++++ MATERIAL SUPPLIED

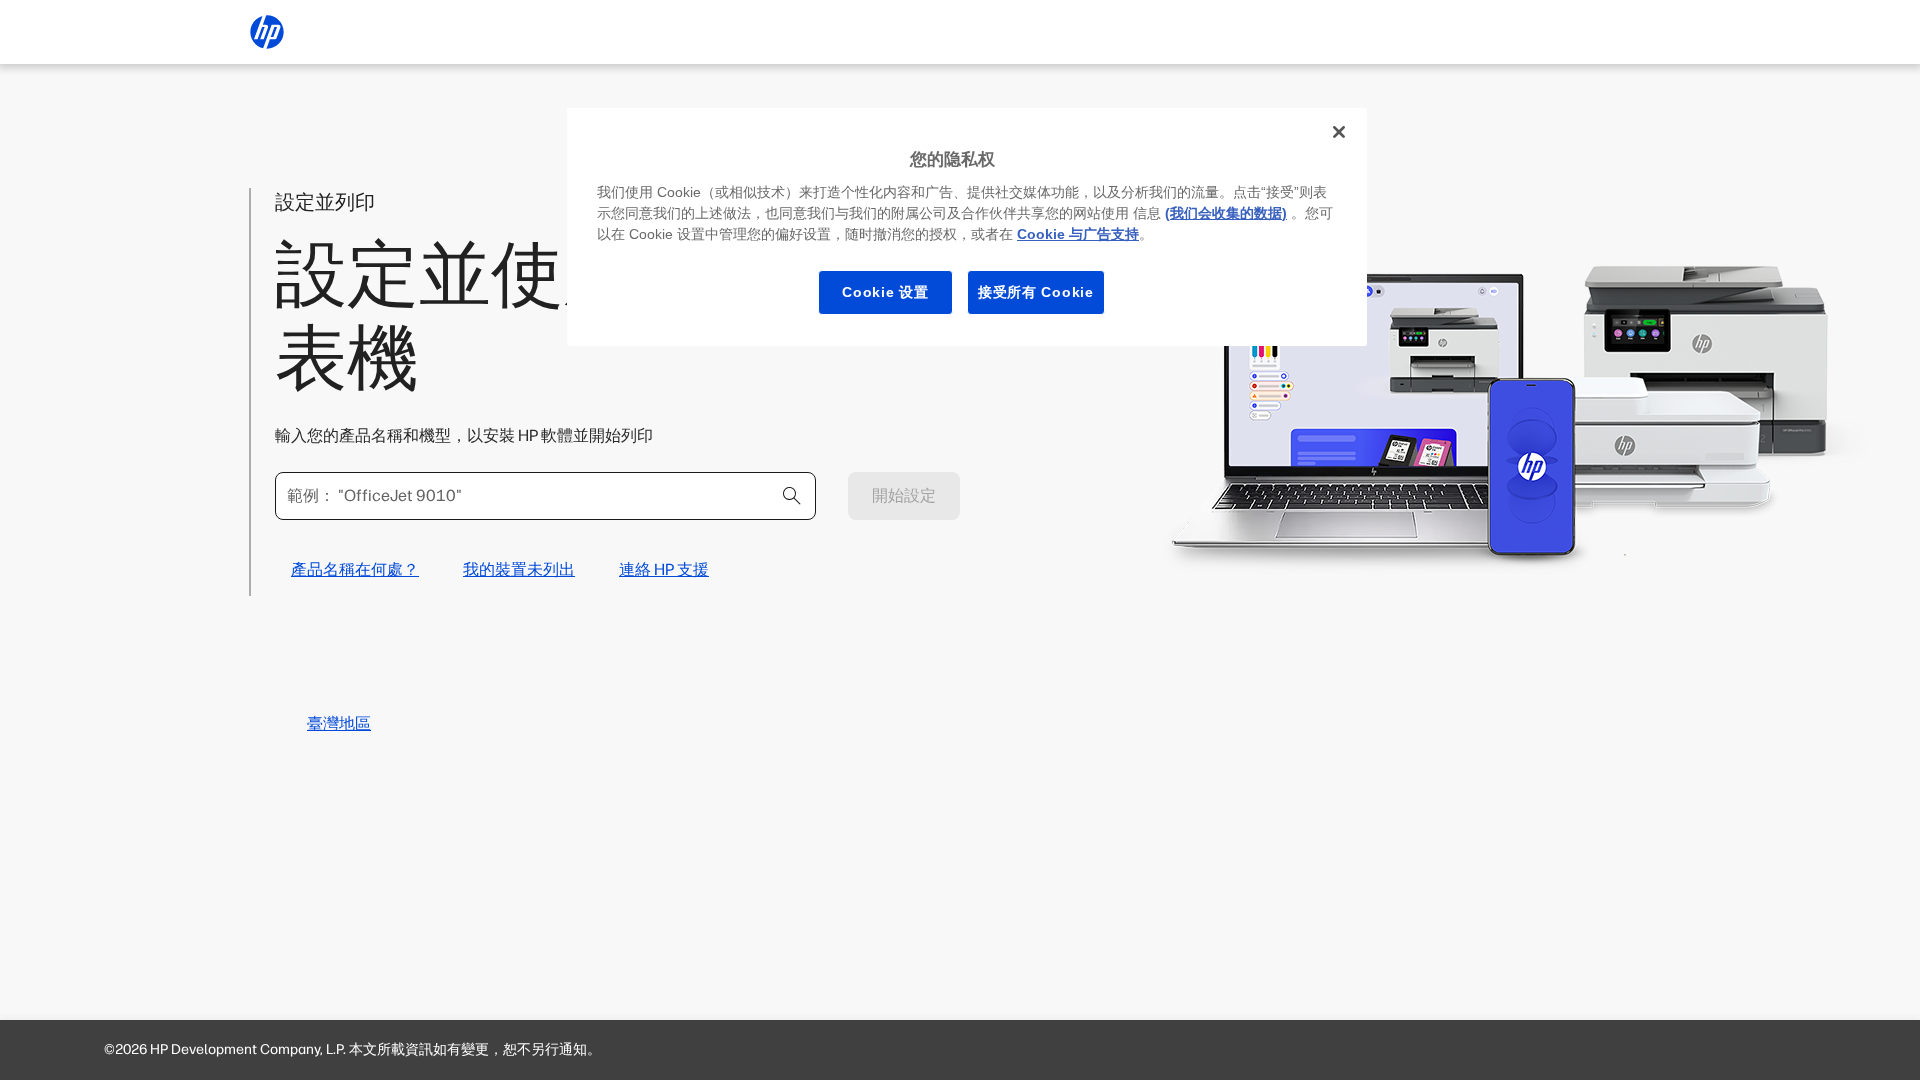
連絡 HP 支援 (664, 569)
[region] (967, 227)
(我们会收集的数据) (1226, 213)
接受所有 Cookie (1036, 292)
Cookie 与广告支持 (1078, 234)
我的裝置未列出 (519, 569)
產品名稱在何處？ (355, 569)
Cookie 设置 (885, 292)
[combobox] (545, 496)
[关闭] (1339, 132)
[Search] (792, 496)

++++++++

→ **WHAT YOU HAVE TO DO**
Please transcribe all of the records above exactly, leaving out any pictures.

→ **WRITTEN RESPONSE**
連絡 HP 支援 (664, 569)
[region] (967, 227)
(我们会收集的数据) (1226, 213)
接受所有 Cookie (1036, 292)
Cookie 与广告支持 (1078, 234)
我的裝置未列出 (519, 569)
產品名稱在何處？ (355, 569)
Cookie 设置 (885, 292)
[combobox] (545, 496)
[关闭] (1339, 132)
[Search] (792, 496)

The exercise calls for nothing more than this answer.